Lo ammetto subito: il titolo di questo post è un’esca per attirare lettori, un click bait per capirci. Non intendo affatto difendere bufale e notizie inventate — per quanto, lo ammetto, non abbia molta simpatica per le soluzioni autoritarie talvolta proposte per contrastare il fenomeno, per cui potrei davvero trovarmi a difendere il diritto di scrivere e condividere baggianate.
Ma questo è un altro discorso: qui mi interessa una difesa linguistica delle fake news. È la parola, che voglio difendere, non il fenomeno.
Infatti, nel titolo, fake news è scritto tra virgolette, trucchetto da filosofi del linguaggio per indicare che si sta parlando, appunto, della parola, non di quello che indica.1
Perché a volte c’è bisogno di uno stolto che, mentre il saggio indica la Luna, guarda il dito, più che altro per capire se al saggio trema un po’ la mano e se non è meglio usare un bastone o un cannocchiale, per mostrare il nostro bel satellite agli altri.

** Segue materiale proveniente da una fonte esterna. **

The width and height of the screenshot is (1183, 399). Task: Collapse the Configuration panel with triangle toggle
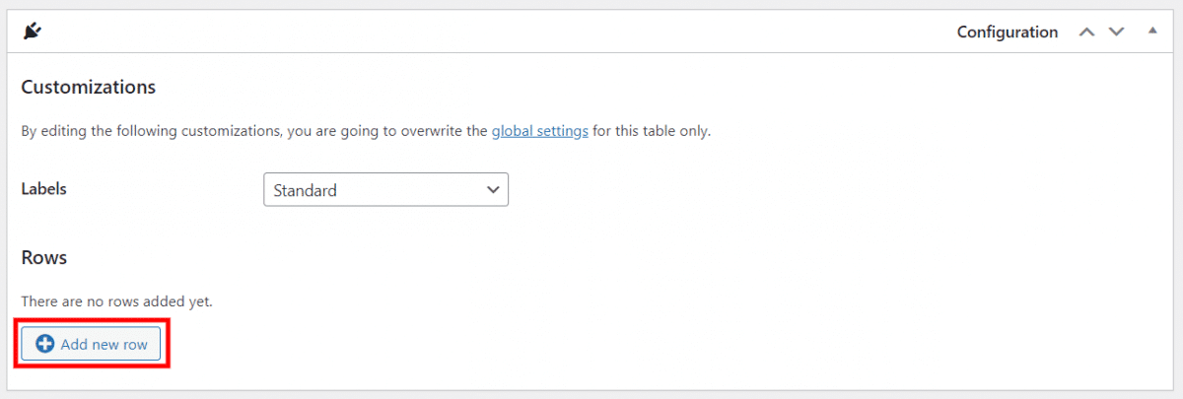click(1151, 31)
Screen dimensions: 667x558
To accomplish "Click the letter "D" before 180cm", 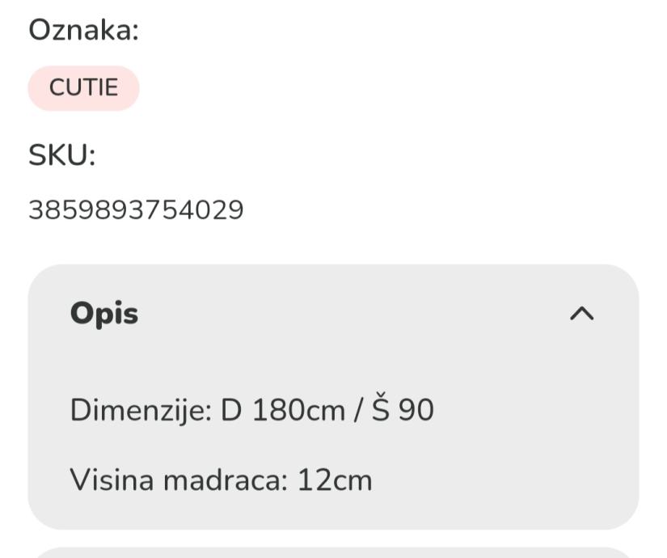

Meglio le bufale made in Italy
Una prima obiezione è: perché non tradurre il termine in italiano? O, meglio ancora, perché non usare una parola già presente nella nostra lingua, come bufala, disinformazione, propaganda eccetera?
Iniziamo col dire che, contrariamente ad altri anglicismi, fake news è facile da capire e da pronunciare. Ammettiamolo: rispetto a stepchild adoption e a whistleblower è una passeggiata.
Ma non è solo questione di leggibilità e intelligibilità. Dopotutto, anche airport è chiaro e semplice, forse persino di più del corrispettivo italiano che non si sa mai se scrivere aereoporto o aeroporto,2 ma non direi mai “parto dall’airport di Malpensa”.
Un anglicismo – e più in generale una parola nuova – ha senso se dice qualcosa di diverso, magari di più preciso, rispetto alle parole che già abbiamo.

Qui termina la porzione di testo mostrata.